--- start Given records ---

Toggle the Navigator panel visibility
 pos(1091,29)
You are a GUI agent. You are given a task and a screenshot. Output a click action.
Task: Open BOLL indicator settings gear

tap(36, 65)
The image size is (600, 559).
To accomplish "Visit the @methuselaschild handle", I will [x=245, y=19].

--- end Given records ---
--- start Given records ---

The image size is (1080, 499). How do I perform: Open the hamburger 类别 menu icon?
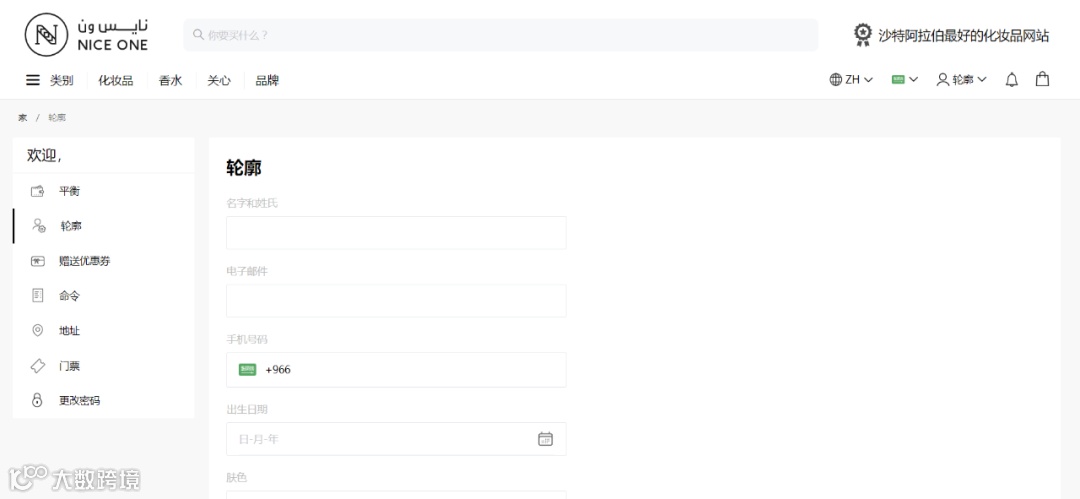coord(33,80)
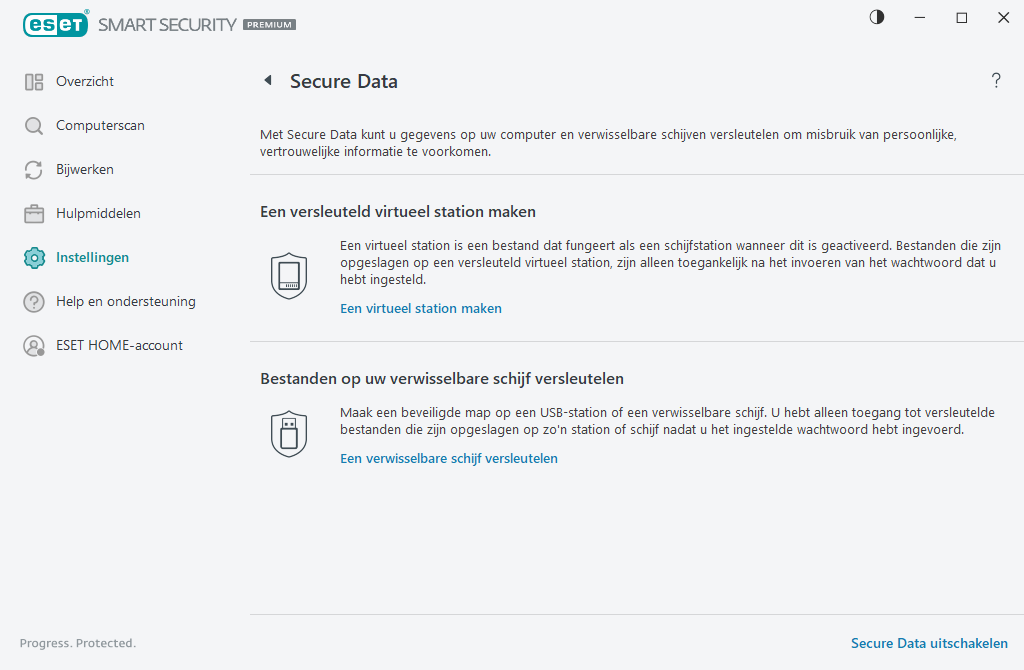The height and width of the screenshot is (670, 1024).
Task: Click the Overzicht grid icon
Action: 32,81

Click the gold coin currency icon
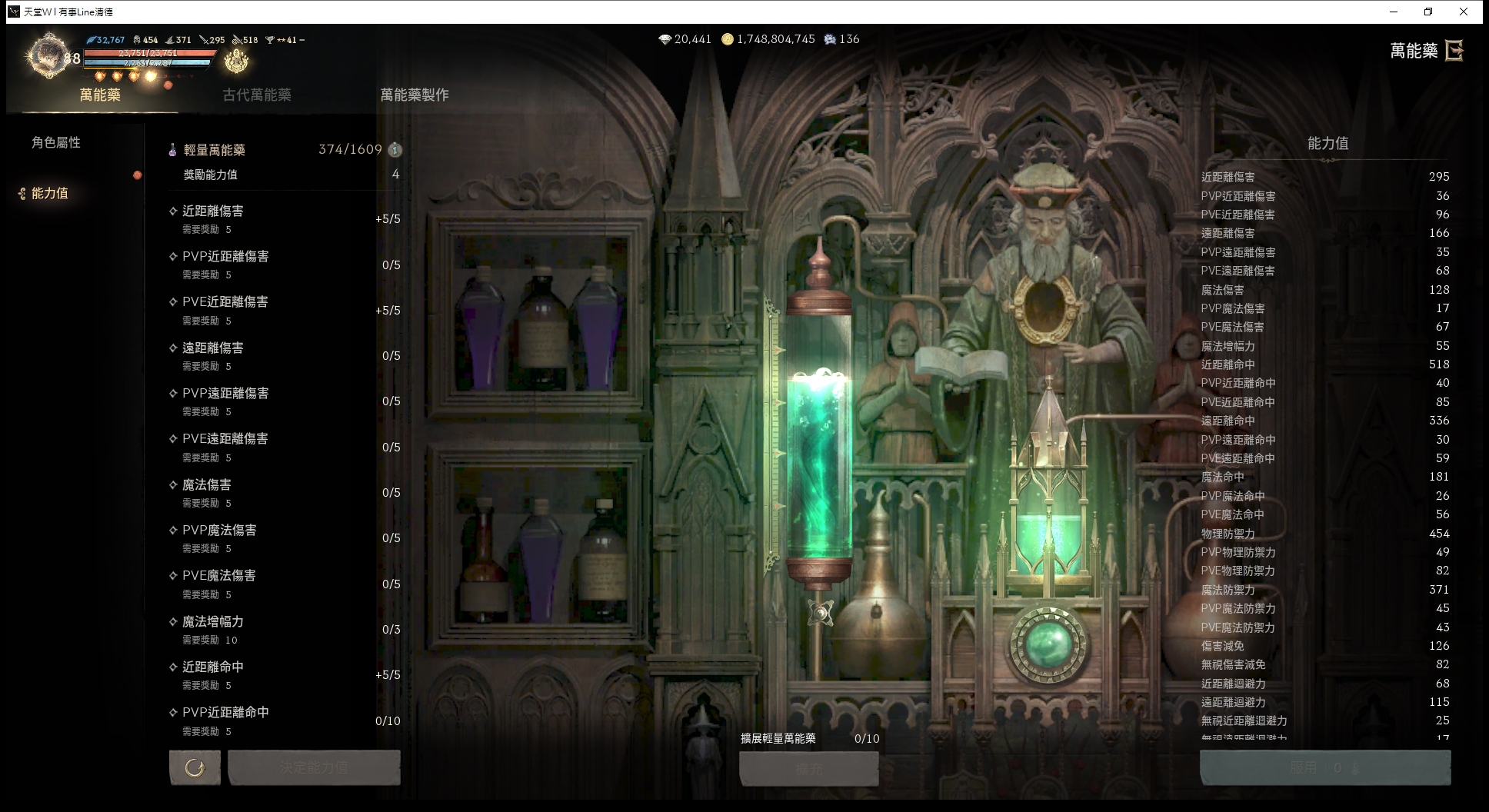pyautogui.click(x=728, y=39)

--- end Given records ---

▸ **Task**
Reproduce the lines starting at the one containing "The image size is (600, 559)." and ending at the one containing "will [x=245, y=19].", requests included, and scale every coordinate in the answers by 1.3, rounding to whole numbers with halves rounded up.

▸ **Answer to the problem**
The image size is (600, 559).
To accomplish "Visit the @methuselaschild handle", I will [x=319, y=25].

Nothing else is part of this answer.